EXCERPT:
════

Deep UV Raman Spatial Heterodyne Spectrometer for Biologics Analysis

Numerous approved monoclonal antibody-based biopharmaceutical products for a range of therapies are on the rise and are expected to expand quickly. This includes the recent development of sotrovimab and ronapreve treatment for COVID-19.

Though demonstrating significant recent successes, demand continues to outstrip supply and antibody production has been constrained by both time and cost of development. Monoclonal antibodies and antibody fragments are costly and any system that can offer data to enhance their production is of interest to manufacturers.

Antibody fragments (for example, scFv, Fab, Dab, etc.) are considered an increasingly significant class of protein-based biotherapeutics. As a result of their structure and smaller size, antibody fragments exhibit useful properties (for example, simpler tissue penetration) that accommodate a range of therapeutic and diagnostic applications.

However, one downside is that they are hard to quantify in low concentrations and they need a high degree of specificity to enhance their manufacture and increase yield. Therefore, new and enhanced process analytical technologies (PAT) are of considerable interest.

════

Data entries:

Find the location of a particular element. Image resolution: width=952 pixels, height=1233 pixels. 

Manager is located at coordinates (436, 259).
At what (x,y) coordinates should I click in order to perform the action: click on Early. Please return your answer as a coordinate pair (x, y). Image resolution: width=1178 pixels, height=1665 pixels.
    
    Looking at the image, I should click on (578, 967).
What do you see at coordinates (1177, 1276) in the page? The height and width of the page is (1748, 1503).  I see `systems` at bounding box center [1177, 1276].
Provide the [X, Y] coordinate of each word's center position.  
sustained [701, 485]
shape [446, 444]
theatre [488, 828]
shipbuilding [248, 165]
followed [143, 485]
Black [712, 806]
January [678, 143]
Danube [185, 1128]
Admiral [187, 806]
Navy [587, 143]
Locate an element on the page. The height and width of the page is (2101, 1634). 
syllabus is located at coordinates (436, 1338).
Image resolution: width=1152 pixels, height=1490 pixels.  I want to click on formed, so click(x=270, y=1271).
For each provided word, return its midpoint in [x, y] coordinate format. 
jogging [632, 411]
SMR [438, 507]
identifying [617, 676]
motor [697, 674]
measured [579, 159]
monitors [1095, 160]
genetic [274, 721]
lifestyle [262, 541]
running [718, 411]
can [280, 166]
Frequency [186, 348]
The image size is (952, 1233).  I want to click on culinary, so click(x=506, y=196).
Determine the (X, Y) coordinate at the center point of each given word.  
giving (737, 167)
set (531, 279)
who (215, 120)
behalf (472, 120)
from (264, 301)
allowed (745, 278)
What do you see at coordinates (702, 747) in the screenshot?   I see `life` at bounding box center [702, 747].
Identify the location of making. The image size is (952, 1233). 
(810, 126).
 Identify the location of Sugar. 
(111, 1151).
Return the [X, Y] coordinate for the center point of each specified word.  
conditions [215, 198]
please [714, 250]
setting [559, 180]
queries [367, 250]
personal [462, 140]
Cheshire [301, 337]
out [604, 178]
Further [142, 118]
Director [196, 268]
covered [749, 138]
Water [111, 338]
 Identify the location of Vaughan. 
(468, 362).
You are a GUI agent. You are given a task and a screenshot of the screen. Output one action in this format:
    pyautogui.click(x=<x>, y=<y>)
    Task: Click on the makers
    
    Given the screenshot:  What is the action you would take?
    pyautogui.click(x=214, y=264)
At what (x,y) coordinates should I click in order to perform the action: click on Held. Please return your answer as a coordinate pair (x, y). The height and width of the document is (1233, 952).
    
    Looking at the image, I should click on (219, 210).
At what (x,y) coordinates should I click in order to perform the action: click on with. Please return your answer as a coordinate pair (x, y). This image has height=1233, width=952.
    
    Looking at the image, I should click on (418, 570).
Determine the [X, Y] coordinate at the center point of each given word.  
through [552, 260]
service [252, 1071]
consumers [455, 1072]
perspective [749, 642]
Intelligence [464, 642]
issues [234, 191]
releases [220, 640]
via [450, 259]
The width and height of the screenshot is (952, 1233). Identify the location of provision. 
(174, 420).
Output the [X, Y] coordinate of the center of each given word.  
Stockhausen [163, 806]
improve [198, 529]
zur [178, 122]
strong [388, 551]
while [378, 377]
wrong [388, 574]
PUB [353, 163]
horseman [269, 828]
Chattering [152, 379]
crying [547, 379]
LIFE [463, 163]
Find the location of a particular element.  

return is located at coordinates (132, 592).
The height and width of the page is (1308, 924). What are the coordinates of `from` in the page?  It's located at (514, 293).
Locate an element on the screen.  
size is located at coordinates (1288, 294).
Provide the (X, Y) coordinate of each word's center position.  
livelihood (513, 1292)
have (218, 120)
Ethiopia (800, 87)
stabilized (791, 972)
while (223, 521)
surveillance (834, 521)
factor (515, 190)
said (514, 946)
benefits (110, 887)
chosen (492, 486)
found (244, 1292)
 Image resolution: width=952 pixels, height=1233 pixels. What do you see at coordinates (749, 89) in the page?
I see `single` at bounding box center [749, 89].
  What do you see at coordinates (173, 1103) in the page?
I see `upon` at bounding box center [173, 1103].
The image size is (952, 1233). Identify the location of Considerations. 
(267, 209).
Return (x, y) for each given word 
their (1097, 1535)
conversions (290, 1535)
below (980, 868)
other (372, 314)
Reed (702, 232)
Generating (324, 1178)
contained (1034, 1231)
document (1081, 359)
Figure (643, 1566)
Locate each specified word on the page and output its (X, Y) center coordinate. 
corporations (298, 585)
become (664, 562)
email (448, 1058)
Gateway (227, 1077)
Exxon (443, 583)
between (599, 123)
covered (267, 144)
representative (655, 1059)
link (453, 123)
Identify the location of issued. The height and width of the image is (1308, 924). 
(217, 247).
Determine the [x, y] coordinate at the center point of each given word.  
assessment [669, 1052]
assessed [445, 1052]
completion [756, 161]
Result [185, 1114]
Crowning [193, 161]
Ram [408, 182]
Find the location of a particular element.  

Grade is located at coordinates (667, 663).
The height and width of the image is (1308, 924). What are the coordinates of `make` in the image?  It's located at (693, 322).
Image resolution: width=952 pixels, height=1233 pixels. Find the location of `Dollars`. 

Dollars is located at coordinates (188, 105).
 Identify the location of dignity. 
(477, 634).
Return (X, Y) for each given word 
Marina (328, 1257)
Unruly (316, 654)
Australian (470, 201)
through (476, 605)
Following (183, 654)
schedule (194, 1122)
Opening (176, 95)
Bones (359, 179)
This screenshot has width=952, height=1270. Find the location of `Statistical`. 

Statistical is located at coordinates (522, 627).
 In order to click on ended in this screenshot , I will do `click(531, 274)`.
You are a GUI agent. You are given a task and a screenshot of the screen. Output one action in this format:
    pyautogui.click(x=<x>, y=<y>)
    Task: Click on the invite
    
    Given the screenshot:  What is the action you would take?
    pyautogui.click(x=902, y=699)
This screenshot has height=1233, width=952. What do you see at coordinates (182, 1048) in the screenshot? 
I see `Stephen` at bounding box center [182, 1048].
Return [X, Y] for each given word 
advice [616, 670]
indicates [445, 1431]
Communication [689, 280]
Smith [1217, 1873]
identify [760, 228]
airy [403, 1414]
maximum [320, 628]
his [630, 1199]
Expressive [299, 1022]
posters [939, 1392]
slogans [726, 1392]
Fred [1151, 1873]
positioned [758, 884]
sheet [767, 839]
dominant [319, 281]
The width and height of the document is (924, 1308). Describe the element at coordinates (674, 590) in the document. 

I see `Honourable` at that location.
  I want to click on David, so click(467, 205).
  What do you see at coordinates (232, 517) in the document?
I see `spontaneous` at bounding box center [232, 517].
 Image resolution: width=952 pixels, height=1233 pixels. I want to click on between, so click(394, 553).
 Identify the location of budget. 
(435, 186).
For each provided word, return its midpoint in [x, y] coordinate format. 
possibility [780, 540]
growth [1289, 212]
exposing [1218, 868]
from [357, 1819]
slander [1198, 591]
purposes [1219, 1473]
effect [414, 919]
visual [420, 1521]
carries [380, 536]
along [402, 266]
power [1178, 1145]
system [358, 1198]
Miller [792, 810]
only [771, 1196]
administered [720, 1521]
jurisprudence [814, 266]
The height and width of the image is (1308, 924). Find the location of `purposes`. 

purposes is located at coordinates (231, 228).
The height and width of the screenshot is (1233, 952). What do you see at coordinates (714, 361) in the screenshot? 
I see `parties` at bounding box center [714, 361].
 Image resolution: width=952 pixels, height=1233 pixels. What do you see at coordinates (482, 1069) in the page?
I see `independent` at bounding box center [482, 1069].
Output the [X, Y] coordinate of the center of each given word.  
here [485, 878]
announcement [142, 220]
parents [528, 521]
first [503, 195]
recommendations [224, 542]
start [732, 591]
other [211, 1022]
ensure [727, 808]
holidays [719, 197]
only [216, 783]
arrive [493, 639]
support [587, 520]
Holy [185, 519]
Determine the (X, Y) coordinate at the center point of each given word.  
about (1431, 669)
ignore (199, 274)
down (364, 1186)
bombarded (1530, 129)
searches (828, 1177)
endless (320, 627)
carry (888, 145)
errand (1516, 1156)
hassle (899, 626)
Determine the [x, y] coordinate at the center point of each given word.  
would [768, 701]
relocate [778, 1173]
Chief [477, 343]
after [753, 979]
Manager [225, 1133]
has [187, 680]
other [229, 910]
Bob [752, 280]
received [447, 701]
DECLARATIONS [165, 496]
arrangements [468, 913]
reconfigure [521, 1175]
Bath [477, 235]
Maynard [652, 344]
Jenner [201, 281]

════

Carry on the text about the deep UV Raman spatial heterodyne spectrometer for biologics analysis, starting after its final sentence. The listing was drawn from a separate source and is unrelated to the text on deep UV Raman spectrometry.

For more than 10 years, Raman spectroscopy has been determined as a possible measurement method for application in biologics production. At present, it is utilized in the production of a few products but has some considerable weaknesses which have restricted its application in many areas.

The technique is non-destructive and in principle could be utilized to quantify any molecule offering high specificity and sensitivity data, thereby providing purity and concentration information.

But Raman observations of such products are especially difficult at low concentrations (mg/mL), as a result of the weak scattering cross-section of the target samples.

Moreover, several complicated biological substances, for instance, antibody fragments, illustrate very powerful fluorescence responses which normally mask the Raman signature. This hampers the application of Raman spectroscopy as an online PAT tool.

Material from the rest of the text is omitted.